**Problem requirements:** Please convert the rows from the start of the records through the line containing "nav-item-label: Audit Trail is" into a two-column CSV with the headers instruction and response, giving one line per row. Put each row's text and its answer in their own quoted fields, with any line breaks replaced by spaces.

[Stored records]
● ● ● ● ● ● ●

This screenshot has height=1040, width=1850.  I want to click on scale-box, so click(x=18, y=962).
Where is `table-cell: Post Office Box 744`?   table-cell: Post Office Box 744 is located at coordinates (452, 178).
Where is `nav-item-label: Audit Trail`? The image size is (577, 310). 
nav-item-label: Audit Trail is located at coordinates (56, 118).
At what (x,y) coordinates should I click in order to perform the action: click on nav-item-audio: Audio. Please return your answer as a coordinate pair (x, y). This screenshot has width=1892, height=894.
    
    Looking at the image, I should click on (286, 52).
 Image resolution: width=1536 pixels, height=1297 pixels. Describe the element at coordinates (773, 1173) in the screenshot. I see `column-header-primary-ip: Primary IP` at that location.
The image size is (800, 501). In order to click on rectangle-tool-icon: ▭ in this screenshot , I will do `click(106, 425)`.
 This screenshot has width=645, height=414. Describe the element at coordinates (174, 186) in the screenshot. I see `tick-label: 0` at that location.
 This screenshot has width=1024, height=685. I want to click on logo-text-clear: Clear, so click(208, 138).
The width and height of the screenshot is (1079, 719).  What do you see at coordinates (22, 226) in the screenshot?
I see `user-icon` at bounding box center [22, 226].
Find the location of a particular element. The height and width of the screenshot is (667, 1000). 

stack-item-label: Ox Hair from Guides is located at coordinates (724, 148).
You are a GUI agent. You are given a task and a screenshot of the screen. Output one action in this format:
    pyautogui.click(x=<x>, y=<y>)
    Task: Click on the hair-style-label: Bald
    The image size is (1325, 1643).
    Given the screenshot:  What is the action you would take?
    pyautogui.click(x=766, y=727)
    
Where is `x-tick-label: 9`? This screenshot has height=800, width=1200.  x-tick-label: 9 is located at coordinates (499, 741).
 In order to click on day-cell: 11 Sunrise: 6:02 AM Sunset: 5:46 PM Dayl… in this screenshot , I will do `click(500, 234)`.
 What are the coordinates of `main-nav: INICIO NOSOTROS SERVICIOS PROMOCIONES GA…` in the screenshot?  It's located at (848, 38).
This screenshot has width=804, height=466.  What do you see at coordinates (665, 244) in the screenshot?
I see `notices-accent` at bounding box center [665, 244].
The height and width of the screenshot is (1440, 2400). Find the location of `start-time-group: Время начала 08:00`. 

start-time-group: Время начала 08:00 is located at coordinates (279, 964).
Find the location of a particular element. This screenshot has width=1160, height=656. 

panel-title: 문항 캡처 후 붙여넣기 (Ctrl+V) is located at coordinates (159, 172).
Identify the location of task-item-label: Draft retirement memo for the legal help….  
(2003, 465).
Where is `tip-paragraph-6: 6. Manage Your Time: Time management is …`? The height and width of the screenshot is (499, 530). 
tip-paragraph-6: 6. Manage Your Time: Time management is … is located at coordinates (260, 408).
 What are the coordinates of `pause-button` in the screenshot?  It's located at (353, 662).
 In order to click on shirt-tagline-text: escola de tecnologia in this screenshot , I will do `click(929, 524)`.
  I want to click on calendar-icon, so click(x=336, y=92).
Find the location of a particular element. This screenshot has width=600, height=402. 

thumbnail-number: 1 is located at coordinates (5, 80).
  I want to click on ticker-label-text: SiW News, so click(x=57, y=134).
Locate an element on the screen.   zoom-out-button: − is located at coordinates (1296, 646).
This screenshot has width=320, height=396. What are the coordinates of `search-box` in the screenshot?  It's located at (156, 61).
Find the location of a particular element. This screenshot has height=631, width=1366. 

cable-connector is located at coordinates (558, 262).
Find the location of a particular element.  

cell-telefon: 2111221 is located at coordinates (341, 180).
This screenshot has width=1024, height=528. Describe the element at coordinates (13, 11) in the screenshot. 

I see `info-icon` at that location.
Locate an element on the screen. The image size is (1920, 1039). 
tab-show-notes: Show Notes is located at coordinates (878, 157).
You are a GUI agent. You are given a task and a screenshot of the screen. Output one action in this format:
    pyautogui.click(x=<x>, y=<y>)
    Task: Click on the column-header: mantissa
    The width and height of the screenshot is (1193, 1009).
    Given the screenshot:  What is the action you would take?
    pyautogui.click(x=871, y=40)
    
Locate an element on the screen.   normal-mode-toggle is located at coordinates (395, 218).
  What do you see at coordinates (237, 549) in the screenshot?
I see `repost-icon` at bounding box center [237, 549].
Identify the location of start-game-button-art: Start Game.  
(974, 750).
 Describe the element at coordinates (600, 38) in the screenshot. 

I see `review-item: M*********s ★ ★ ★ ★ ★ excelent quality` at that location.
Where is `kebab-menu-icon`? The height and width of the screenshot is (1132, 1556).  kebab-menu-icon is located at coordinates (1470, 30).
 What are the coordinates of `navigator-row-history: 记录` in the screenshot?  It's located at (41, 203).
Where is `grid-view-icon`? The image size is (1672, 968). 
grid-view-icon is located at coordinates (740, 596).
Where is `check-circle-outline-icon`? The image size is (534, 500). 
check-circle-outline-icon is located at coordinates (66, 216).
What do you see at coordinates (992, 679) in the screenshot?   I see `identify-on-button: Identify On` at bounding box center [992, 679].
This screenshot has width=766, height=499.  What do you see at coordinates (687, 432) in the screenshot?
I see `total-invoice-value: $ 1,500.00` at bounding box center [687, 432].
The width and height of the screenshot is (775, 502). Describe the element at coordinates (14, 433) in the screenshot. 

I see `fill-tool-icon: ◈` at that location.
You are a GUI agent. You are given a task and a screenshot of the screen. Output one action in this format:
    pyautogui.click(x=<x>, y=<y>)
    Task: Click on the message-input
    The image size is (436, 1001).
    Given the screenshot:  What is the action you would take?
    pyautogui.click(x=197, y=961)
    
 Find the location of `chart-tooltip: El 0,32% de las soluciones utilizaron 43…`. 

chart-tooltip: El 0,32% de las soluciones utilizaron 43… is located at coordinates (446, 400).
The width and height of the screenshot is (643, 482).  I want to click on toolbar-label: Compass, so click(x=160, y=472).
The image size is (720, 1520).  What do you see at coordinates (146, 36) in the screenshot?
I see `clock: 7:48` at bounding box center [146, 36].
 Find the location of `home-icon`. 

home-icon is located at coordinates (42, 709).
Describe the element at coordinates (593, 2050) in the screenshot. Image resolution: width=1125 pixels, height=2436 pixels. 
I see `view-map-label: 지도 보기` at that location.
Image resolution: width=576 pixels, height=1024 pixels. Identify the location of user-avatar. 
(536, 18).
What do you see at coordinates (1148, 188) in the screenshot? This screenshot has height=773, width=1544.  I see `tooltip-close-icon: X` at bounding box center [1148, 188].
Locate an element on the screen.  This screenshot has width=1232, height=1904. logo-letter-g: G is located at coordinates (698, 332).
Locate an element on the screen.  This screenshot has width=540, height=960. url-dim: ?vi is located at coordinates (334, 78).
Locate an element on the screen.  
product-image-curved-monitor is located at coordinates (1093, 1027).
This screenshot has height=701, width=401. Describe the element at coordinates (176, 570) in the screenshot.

● ● ● ● ● ● ●

**Task answer:**
instruction,response
"This screenshot has height=1040, width=1850.","I want to click on scale-box, so click(x=18, y=962)."
"Where is `table-cell: Post Office Box 744`?","table-cell: Post Office Box 744 is located at coordinates (452, 178)."
"Where is `nav-item-label: Audit Trail`? The image size is (577, 310).","nav-item-label: Audit Trail is located at coordinates (56, 118)."